Nutrients are a class of pollutants that include various forms of nitrogen and phosphorus, which can be found in fertilizer, sewage, plant material, detergents, and wastewater effluent. Nutrients are necessary for plant growth. In excess levels, nutrients can lead to excessive growth of aquatic plants and algae, which in turn can deplete the stream of dissolved oxygen as they decompose, and block light to deeper waters. Low DO concentrations resulting from excessive nutrient loads can lead to a decrease in animal and plant diversity, and can affect our use of the water for fishing and swimming.
There are several different types of nutrients that can be monitored, including ammonia, nitrate+nitrite (NO3-NO2), total Kjeldahl nitrogen (TKN), total phosphorus and orthophosphate. Clermont County has collected and analyzed samples for each of these at all sampling sites since 1997.
Metals, such as copper and lead, may enter streams from industrial discharges, runoff from city streets, leachate from landfills, and a variety of other sources. These chemicals, which are generally persistent in the environment, can cause death or reproductive failure in fish and wildlife. In addition, they can accumulate in animal and fish tissue, be absorbed in sediments, or find their way into drinking water supplies, posing long-term health risks to humans. Currently, OEQ does not routinely sample for metals, but can sample for metals if it suspects that there is a potential for metals contamination in a certain stream reach.
Bacterial organisms and other pathogens can enter waterways through a number of routes, including inadequately treated sewage, storm water drains, sanitary sewer overflows, failing on-site wastewater treatment systems (septic tanks), runoff from livestock pens and livestock entering streams, boats that dump sewage and wildlife. Because it is impossible to test water for every type of disease-causing organism, monitoring programs usually measure indicator bacteria such as fecal coliforms and E.coli that suggest the water may be contaminated with untreated sewage and that other, more dangerous, organisms may be present.
In 1997, Clermont County began monitoring fecal coliform concentrations at each of its sampling locations. Starting in 1998, the focus of the monitoring program shifted to E. coli.

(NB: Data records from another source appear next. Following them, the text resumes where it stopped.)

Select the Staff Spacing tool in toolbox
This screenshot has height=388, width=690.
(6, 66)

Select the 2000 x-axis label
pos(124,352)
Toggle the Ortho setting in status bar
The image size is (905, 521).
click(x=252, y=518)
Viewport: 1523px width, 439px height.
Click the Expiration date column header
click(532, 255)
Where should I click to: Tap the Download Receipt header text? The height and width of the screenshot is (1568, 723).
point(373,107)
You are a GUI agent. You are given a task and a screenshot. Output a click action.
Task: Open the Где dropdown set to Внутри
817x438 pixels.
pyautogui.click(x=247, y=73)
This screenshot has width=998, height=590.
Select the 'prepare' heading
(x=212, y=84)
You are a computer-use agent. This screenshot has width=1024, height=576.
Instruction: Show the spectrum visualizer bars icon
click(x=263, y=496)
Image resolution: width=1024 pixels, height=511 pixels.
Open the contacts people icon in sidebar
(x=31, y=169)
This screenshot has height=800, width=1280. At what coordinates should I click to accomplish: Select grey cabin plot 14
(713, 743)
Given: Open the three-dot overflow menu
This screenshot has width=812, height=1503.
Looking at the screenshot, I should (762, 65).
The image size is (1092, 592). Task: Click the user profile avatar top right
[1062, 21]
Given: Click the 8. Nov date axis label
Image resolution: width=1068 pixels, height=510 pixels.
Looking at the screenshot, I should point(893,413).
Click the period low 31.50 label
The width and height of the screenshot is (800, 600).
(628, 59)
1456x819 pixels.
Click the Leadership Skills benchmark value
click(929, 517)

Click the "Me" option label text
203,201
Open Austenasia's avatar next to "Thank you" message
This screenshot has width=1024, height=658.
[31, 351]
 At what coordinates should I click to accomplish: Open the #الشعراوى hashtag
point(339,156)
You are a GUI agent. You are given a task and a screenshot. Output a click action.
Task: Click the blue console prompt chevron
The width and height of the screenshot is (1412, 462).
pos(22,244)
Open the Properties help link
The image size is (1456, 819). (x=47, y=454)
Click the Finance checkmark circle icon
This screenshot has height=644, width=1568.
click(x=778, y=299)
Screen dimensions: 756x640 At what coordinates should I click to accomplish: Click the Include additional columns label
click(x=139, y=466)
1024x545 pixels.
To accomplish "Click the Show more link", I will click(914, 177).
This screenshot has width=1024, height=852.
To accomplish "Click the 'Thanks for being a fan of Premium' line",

Each year, E. coli samples are collected at every sample location from May through October, when recreational activity in streams and lakes is the highest. In addition, the Clermont County General Health District monitors bacteria levels at the beaches in Harsha and Stonelick lakes.
Organic material may enter waterways in many different forms as sewage, as leaves and grass clippings, or as runoff from livestock feedlots and pastures. When natural bacteria and protozoans in the water break down this organic material, they begin to use up the oxygen dissolved in the water. Many types of fish and bottom-dwelling animals cannot survive when levels of dissolved oxygen drop below 2 to 5 parts per million (mg/l).
At all sampling locations, OEQ directly monitors the instream dissolved oxygen concentrations. OEQ also has the ability to measure CBOD5, the 5-day carbonaceous biochemical oxygen demand (CBOD5) concentration. This represents a measure of the amount of dissolved oxygen consumed in five days by biological processes breaking down organic matter.